--- Excerpt to read ---

Re: [PROPOSAL] Change java thrift code gen

Posted by Jake Farrell <jf...@apache.org>.
+1 to making this apart of Thrift, i'm happy to help shepard this on the
Thrift side and get it in as soon as its ready

-Jake

On Wed, Jan 27, 2016 at 8:08 PM, Maxim Khutornenko <ma...@apache.org> wrote:

> I am +1 to making immutable thrift objects solely based on perf numbers.
>
> My biggest concern though is maintenance of a pretty intricate codebase,
> especially when it comes to upgrading any of the frameworks involved.
> Bill's suggestion to explore paths to make this a part of Apache Thrift
> sounds great to me.
>
> On Wed, Jan 27, 2016 at 5:00 PM, Bill Farner <wf...@apache.org> wrote:
>
> > Tony - this would not be a technical fork so much as a spiritual fork.
> > While we would have our own bugs to work out, the only upstream exposure
> > would be IDL or wire format changes.

--- Entries ---

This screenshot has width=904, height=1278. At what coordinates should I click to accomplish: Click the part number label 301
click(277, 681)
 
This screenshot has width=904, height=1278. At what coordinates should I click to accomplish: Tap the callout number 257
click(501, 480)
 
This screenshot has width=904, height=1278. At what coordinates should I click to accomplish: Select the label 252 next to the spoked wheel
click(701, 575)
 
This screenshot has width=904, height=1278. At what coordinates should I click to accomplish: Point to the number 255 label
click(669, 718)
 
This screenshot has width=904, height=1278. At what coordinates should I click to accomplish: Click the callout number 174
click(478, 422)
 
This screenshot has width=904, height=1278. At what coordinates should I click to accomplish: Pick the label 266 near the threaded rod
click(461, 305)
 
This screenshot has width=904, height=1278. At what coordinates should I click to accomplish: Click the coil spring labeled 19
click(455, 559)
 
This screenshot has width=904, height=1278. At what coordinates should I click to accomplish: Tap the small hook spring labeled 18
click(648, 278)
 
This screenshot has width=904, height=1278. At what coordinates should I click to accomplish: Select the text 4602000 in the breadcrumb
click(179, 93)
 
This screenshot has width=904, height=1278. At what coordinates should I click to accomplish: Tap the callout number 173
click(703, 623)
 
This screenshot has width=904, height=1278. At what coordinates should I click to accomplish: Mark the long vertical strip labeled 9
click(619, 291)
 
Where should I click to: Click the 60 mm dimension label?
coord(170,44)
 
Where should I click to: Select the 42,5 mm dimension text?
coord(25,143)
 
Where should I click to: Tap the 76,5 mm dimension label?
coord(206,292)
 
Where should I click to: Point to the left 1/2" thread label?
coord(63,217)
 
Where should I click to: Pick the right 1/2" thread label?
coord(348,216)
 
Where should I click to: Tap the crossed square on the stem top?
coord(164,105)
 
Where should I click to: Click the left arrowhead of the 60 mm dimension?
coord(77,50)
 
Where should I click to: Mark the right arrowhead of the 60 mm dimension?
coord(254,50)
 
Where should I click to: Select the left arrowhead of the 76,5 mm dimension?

---

_Work required_
In the excerpt on changing Java Thrift code generation, what does Maxim Khutornenko name as his biggest concern?

_Solution to this exercise_
The maintenance of a pretty intricate codebase, especially when upgrading any of the frameworks involved.